= Beginning of Section =
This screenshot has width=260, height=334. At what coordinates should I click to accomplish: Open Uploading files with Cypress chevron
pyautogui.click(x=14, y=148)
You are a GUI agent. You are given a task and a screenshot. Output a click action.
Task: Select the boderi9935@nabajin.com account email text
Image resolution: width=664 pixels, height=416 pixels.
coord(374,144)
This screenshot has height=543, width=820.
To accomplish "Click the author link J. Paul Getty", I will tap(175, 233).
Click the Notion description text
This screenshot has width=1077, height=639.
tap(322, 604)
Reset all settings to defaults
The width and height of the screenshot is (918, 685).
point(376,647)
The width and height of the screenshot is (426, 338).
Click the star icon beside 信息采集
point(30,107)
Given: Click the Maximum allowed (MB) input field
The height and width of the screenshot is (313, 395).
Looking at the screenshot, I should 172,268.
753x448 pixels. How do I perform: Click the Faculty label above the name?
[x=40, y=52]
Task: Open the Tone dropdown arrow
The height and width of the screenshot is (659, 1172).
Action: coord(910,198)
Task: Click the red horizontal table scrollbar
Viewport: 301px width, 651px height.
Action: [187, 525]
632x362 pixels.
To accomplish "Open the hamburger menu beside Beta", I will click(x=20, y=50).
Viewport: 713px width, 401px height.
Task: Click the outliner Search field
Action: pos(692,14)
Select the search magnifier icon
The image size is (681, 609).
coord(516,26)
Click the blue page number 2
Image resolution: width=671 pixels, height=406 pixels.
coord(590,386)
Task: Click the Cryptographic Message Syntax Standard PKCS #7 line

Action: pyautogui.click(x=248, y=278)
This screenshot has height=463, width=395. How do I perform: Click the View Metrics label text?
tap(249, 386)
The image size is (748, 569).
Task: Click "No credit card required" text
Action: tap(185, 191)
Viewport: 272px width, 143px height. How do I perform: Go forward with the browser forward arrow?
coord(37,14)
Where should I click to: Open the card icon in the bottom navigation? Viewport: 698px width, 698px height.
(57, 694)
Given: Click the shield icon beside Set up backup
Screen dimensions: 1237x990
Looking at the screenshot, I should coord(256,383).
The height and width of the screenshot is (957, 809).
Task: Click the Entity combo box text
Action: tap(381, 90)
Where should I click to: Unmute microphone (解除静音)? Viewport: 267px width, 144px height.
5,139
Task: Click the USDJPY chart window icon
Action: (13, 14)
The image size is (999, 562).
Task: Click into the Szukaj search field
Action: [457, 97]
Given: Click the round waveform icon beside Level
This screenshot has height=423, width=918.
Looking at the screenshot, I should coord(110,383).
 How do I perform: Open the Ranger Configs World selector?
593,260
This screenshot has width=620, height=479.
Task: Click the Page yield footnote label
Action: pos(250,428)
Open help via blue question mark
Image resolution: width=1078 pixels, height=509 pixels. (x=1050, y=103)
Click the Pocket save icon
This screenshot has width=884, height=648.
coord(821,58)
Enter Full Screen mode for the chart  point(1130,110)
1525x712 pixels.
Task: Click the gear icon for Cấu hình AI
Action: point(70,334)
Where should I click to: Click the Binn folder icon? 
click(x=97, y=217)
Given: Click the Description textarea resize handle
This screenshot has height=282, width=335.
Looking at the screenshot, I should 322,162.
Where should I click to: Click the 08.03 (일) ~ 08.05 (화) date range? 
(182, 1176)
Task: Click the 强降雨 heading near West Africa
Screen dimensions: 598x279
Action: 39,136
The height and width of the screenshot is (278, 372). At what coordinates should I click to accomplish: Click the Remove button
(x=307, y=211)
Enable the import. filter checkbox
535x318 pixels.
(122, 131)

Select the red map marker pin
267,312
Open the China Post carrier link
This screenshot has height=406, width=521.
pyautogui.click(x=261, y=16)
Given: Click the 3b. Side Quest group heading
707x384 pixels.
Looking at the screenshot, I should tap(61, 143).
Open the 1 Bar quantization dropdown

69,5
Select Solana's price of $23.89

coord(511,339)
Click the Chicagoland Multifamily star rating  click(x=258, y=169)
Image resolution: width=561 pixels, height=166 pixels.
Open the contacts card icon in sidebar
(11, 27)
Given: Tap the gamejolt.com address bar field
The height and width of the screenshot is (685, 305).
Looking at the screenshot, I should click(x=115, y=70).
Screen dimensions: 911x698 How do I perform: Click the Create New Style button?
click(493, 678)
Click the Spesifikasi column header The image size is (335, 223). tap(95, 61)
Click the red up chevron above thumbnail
= End of Section =
> **REQUIREMENT**:
Looking at the entries above, state how many lines contain "heading"; give the number alone.

> **FINISHED EXERCISE**:
2